LAS VEGAS - Nevada's marijuana industry reacted to an anti-pot move by United States Attorney General Jeff Sessions on Thursday.

The industry says this could be a threat to businesses.

Marijuana is not legal federally, but it's legal in Nevada. However, federal laws trump state laws.

Under President Barack Obama, federal prosecutors were discouraged from cracking down on marijuana businesses.  But, Attorney General Sessions' announcement Thursday gives prosecutors the green light to go after those in the industry.

"I'm very worried and disappointed at the same time," said Cristina Alfonso-Zea, medical marijuana advocate.

Alfonso-Zea says she's a veteran who relies on medical marijuana to treat her Post-Traumatic Stress Disorder.

"I'm worried that it's going to be taken away," Alfonso-Zea said.  I'm worried that my health is going to deteriorate automatically just because I don't have this."

There is concern about the move by Sessions to allow local U.S. attorneys to enforce federal anti-marijuana laws. That nixes the Obama era directives for the feds to lay off enforcement and let states handle the issue.

There was a strong reaction to Sessions' move from customers, patients, marijuana industry leaders and lawmakers.

"This is a clear example, and I mean a clear example of federal overreach," said Nevada State Senator Aaron Ford.
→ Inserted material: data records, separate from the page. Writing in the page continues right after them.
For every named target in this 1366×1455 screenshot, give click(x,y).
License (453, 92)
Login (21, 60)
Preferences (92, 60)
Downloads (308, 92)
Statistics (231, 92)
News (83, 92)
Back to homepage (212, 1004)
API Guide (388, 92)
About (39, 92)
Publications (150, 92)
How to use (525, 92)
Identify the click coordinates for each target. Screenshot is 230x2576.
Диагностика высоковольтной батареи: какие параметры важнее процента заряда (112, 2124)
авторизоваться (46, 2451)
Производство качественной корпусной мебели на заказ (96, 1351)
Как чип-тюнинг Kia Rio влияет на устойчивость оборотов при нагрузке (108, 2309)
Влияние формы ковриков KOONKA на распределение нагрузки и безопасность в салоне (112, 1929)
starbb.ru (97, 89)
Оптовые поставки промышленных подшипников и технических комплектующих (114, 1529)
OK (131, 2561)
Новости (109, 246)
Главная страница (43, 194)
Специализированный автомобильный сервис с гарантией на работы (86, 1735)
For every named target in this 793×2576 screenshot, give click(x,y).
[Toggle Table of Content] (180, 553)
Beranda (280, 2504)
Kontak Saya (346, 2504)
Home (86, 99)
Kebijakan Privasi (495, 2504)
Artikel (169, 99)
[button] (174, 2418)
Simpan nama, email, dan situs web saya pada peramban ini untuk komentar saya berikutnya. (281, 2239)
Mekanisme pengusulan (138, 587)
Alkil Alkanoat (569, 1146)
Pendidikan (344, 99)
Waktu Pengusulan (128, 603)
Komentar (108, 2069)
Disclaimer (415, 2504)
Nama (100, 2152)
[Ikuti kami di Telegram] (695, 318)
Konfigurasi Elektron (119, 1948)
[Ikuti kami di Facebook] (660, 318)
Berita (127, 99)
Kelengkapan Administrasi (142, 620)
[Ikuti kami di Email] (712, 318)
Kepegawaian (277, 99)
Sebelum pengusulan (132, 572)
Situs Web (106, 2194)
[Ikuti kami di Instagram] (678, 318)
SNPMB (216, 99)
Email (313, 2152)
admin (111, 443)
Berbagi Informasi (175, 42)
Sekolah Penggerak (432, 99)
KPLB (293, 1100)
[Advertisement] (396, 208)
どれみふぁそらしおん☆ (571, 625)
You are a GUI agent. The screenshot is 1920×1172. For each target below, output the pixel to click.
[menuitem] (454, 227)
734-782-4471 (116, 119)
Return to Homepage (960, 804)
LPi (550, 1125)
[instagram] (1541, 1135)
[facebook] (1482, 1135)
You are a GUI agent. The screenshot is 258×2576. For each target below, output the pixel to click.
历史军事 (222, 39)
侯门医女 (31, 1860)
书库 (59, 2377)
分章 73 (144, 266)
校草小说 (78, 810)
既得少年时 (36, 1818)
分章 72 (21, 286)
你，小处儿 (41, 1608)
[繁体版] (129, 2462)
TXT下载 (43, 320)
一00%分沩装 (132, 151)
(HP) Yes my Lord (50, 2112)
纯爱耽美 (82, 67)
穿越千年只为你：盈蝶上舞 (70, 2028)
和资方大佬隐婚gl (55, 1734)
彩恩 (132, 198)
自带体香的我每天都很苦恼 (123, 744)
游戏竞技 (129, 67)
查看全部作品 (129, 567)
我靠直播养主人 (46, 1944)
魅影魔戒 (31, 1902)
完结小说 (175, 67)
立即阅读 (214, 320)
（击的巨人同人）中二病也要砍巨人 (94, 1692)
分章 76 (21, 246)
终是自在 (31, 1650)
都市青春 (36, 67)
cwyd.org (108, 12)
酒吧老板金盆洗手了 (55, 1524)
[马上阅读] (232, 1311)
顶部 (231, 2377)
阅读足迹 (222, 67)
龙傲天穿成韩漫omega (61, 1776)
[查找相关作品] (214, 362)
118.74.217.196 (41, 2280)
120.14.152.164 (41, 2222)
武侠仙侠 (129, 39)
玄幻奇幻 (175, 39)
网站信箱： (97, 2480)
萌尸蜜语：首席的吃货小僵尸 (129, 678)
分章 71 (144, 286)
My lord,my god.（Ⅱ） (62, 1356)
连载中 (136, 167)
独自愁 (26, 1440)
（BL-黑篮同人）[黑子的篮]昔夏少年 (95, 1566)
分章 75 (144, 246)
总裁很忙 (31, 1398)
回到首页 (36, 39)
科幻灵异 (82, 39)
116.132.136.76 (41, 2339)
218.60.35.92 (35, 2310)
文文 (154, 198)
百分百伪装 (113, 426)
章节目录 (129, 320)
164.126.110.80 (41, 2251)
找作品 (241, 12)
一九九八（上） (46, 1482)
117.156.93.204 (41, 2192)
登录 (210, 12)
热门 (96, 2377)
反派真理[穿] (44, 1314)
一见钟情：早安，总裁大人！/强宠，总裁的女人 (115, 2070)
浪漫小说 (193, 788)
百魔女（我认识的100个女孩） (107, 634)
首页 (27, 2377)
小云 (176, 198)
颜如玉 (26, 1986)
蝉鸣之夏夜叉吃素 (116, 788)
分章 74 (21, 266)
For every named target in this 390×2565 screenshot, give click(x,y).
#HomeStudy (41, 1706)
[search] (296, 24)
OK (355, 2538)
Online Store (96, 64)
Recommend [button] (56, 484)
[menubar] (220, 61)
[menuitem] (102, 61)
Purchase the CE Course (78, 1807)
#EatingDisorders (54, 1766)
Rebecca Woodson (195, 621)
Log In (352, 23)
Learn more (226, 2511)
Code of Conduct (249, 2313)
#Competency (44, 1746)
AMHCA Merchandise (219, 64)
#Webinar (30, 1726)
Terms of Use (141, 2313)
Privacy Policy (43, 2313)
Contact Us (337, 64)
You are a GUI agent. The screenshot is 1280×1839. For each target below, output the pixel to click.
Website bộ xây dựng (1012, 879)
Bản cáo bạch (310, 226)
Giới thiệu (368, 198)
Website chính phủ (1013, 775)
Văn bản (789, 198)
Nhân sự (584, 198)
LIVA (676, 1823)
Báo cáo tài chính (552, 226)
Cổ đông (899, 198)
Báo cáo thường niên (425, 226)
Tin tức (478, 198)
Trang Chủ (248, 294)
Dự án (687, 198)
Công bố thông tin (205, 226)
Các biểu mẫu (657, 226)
"Why would they do this," said State Senator Tick Segerblom.  "What are they thinking?  It's crazy.  Our voters want it.  My constituents want it, and we really don't want this uncertainty."

Doctor Nick Spirtos, a cancer surgeon, is one of five physicians who run the Apothecary Shoppe.

"We could be raided," said Dr. Spirtos. "We could get closed down tomorrow.  Our studies could come to an end.  All of the work we put in this could go up in smoke tomorrow."

On Wednesday, a Texas prosecutor was named the interim U.S. Attorney for the District of Nevada.  Congresswoman Dina Titus, D-NV, says she hasn't been in contact with her but like many, would like to know how she will handle the controversial directive from Sessions.

"I'm not sure it's appropriate to lobby a U.S. Attorney, but we want to try to educate the person, so she knows about Nevada and not just about Texas where she came from," Titus said.

We've reached out to a spokeswoman for the interim U.S. Attorney to get answers about how she will handle the directive by Sessions, but she said "no comment."